> _WORK INSTRUCTION_
Below is a listing. Copy each line of it that holds the word "will".

──────── EXERCISE INPUT

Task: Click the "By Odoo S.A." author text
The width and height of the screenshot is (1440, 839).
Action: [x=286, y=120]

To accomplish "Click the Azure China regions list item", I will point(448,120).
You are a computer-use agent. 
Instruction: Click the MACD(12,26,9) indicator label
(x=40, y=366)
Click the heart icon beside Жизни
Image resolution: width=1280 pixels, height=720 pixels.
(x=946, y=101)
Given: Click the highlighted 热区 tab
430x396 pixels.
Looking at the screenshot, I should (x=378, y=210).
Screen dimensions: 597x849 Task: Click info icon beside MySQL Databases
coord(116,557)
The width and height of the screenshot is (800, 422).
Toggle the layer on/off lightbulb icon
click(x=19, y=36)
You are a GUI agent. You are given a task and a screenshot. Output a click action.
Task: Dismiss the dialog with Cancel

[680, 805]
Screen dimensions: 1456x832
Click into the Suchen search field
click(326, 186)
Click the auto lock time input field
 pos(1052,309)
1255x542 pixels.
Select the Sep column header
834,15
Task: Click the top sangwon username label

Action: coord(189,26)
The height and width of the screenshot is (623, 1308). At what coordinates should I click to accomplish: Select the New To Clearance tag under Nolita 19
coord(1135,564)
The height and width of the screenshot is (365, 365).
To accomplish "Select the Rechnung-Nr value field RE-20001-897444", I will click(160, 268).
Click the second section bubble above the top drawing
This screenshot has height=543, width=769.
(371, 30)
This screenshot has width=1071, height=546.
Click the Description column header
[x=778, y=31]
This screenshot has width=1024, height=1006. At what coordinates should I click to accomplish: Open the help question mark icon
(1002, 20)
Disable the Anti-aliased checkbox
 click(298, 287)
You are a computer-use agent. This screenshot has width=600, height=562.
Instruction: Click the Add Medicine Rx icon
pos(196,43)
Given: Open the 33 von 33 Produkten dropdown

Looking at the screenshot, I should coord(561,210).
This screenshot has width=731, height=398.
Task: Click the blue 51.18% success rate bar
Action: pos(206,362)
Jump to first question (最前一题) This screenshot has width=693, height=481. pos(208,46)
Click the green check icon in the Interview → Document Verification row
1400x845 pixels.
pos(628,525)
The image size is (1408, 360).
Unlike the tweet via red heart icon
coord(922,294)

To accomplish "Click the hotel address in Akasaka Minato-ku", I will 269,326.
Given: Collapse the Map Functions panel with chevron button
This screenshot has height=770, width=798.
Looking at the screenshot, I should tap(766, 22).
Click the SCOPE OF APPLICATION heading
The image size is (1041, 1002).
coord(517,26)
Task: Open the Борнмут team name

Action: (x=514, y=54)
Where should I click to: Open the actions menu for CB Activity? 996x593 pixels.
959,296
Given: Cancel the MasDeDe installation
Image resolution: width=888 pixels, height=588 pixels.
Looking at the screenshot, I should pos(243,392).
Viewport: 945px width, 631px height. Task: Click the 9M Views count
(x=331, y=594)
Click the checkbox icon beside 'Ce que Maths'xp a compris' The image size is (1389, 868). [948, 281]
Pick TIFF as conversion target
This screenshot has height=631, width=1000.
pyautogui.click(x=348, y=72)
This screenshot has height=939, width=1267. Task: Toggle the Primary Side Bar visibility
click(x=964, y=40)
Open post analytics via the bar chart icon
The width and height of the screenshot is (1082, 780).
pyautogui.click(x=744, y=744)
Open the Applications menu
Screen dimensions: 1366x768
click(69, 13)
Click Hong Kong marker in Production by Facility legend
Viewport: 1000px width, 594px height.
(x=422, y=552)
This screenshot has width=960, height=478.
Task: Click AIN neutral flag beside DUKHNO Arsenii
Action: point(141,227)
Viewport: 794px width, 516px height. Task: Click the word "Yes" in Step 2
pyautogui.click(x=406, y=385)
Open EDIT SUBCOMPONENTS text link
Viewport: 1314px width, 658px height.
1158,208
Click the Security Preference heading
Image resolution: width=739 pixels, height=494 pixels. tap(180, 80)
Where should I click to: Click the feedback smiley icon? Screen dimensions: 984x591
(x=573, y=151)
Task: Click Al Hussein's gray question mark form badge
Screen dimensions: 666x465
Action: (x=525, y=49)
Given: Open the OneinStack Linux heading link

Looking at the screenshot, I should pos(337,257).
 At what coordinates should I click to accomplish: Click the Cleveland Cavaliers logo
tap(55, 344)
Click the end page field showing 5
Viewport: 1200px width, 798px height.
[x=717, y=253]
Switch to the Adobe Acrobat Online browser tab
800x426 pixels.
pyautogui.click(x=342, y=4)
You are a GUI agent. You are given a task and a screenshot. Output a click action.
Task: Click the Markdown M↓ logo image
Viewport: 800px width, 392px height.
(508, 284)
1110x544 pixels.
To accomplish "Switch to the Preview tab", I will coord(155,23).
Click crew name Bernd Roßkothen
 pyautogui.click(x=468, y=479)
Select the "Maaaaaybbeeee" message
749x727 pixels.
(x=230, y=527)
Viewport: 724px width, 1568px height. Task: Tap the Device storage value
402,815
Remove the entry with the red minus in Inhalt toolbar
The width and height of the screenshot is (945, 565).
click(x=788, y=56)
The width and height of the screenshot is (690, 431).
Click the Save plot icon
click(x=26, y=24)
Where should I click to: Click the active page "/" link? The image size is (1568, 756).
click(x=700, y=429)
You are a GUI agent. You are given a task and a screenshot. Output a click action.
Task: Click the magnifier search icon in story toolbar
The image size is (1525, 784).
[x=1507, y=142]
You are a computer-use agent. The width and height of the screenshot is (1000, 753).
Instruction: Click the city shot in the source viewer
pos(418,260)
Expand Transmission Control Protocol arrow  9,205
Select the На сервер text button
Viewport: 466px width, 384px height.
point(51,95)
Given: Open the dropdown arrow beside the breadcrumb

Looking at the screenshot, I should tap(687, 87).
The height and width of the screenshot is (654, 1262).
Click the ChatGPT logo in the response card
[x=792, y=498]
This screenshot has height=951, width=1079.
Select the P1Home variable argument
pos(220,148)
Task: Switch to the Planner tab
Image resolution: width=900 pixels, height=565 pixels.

────────────────

> _ANSWER_
To accomplish "Click the Azure China regions list item", I will point(448,120).
To accomplish "Select the Rechnung-Nr value field RE-20001-897444", I will click(160, 268).
To accomplish "Click the hotel address in Akasaka Minato-ku", I will 269,326.
To accomplish "Switch to the Preview tab", I will coord(155,23).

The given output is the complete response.